Logging user out on time expiry

I’m working on a nodejs(express) server and a react FE utilising API’s. The original developer used custom authentication and not JWT, etc.
When an account is created a token (userId) and secret is generated and stored in a db. The secret gets refreshed when the user logs out. When the user logs in (using their email and password), the stored secret and token are returned to the client (react). React stores this data in local storage and when it needs to make a secure api call, it also sends the token and secret. The server api then authenticates and processes the request.

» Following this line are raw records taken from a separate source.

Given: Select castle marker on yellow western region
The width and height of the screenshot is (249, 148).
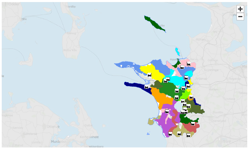Looking at the screenshot, I should [x=149, y=75].
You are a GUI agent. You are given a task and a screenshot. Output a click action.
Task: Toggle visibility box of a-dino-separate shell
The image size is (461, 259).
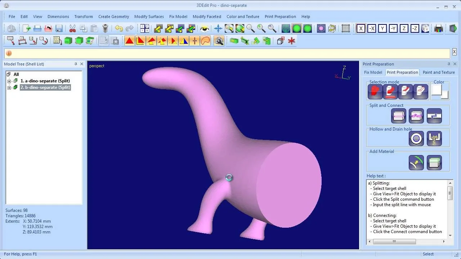15,81
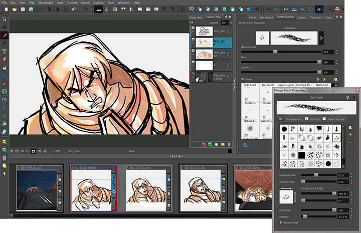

I have potentially 2 problems

  1. If the user fails to logout from the front end then they remain logged in indefinitely, anyone accessing their browser can access the site.
  2. Currently there is no mechanism on the server to expire the secret.

The above problems seem the higher priority, however, if possible I would also like to build in a way for the user to keep the session open. i.e. if there is no interaction on the FE, I want a count-down to appear on the FE prompting the user to keep the session open.
Any views on a way forward please?

code snippet here:


schemaObj.customerToken = crypto.createHash('sha1').update(uuidv4()).update(config.hidden.salt).digest('hex');
schemaObj.customerSecret = crypto.createHash('sha256').update(uuidv4()).update(config.hidden.secret).digest('hex');
schemaObj.password = bcrypt.hashSync(password, bcrypt.genSaltSync(10));

on all secure api’s middleware exists that authenticates the secret:

productRoute.post('/updateProduct', customerAuth, (req, res) => {....} 


axios.post('/api/login', formData)
let { customerToken, customerSecret, isVerified } = res.data.data;

localStorage.setItem("customerData", JSON.stringify({ customerToken, customerSecret }));

I think the second point is the answer to the first point. Seems like there should be a way to invalidate the secret after some conditions are met. What those should be exactly and how to do that I’m going to leave to you because those policies aren’t up to me to decide and I’m not familiar with the code.